Le procédé informatique censé informer les usager de l’avancement de leur dossier en temps réel semble être à court de performance. On ne trouve aucune information fiable sur le site du ministère de la construction concernant le suivi des actes. Le site peut vous annoncer que votre dossier est transmis à tel service bien que dans la réalité, le dossier n’a même pas quitté le guichet unique.

Inutile de commenter les informations dites officielles données aux usagers via des textos émis depuis les téléphones mobiles personnels des agents du ministère parce que bien souvent, l’information n’est pas vérifiée ni parfois, l’expéditeur retrouvé. Au final, les couloirs du guichet unique ou les étages du ministère ne désemplissent pas comme par le passé, des usagers, perdus, à la recherche de la vraie information sur leur dossier sur fond des rumeurs administratives, engageant d’interminables faux frais parfois sans garantie de succès.

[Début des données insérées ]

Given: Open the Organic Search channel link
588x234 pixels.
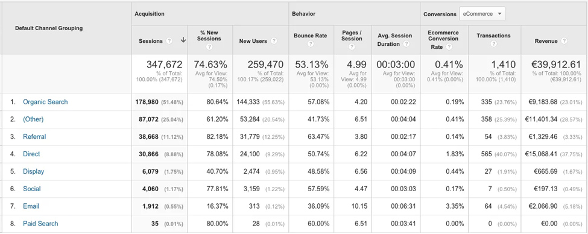Looking at the screenshot, I should tap(45, 102).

Après la délivrance de l’ACD, le porteur peut s’adresser à une banque pour garantir le financement d’un projet. En contrepartie, la banque inscrit ses charges qui viennent grever la propriété.
En effet, le notaire, Officier Public, instruit et assermenté pour conférer authenticité notamment à tous les actes de la chaine foncière semble être écarté du jeu jusqu’à ce que le porteur de l’ACD décide de l’affecter à une banque moyennant l’obtention d’un financement ou de le céder.

Or, il est fort probable que l’objectif poursuivi par les propriétaires terriens se limite uniquement à la création d’un titre qui les identifie définitivement à leur parcelle. Dans ce cas, l’ACD suffirait largement à leur bonheur, donc plus forcement besoin de l’apporter sur un marché pendant longtemps (10, 15,20,30 ans).

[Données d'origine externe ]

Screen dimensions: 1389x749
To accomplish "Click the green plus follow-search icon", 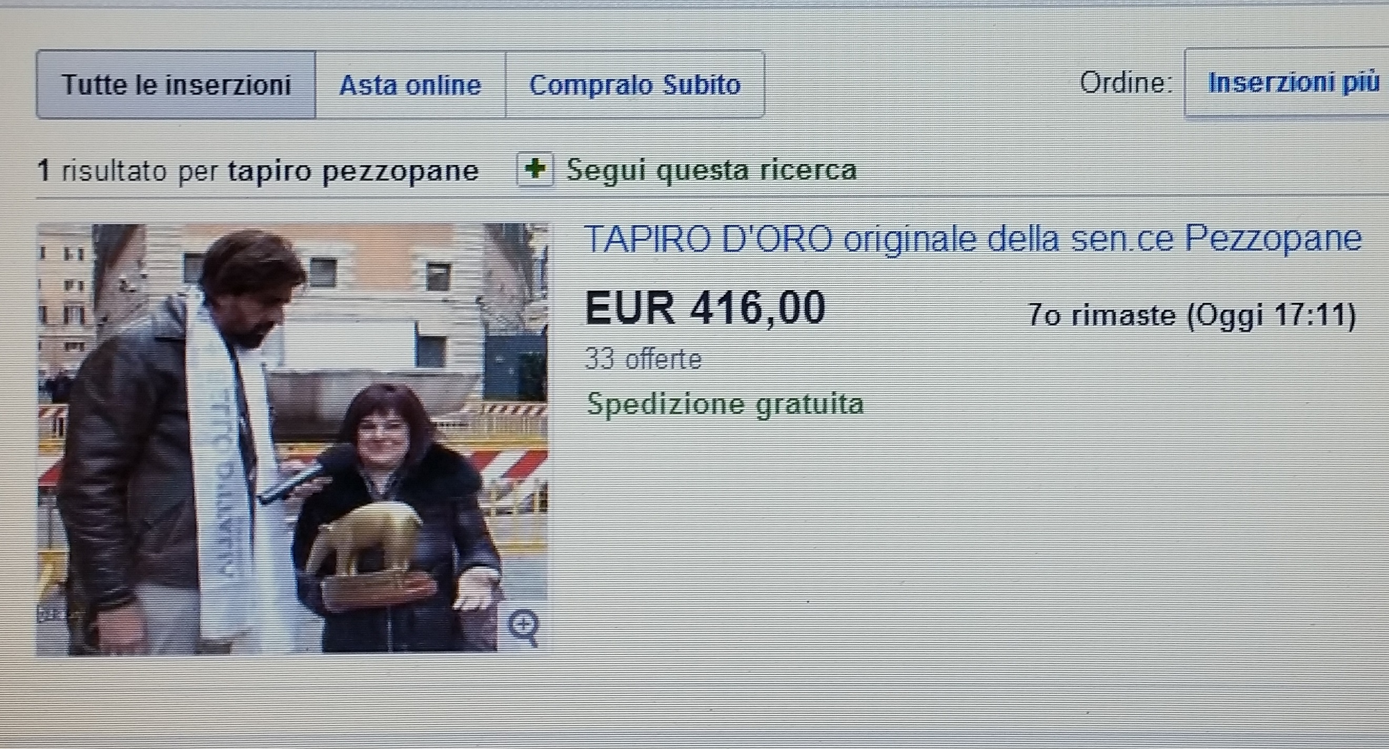I will point(534,170).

Autrement dit, le passage chez le notaire est différé pendant aussi longtemps que le titulaire de l’ACD n’aura pas décidé de vendre son terrain ou de souscrire un crédit hypothécaire.

Cette pratique est effectivement confirmée par les termes de l’ordonnance du 2 Juillet 2013 en son article 9 qui dispose que "la mutation des terrains urbains ayant fait l’objet d’un Arrêté de Concession Définitive, se fait par acte authentique et donne lieu à un Certificat de Mutation de Propriété Foncière délivré par le Conservateur de la Propriété Foncière et des Hypothèques ». Autrement dit, l’intervention du notaire n’est pas rendue nécessaire avant la délivrance de l’ACD".

Au vu de l’analyse ci-dessus, il est très probable que la réforme n’ait pas tenu compte du fait que les détenteurs des terrains seraient susceptibles de les céder à des tiers avant même d’avoir déposé un dossier de demande d’ACD au Ministère de la construction. Le faisant, ces détenteurs de droits coutumiers transfèrent leurs obligations visant à requérir la confection de l’ACD aux preneurs finaux.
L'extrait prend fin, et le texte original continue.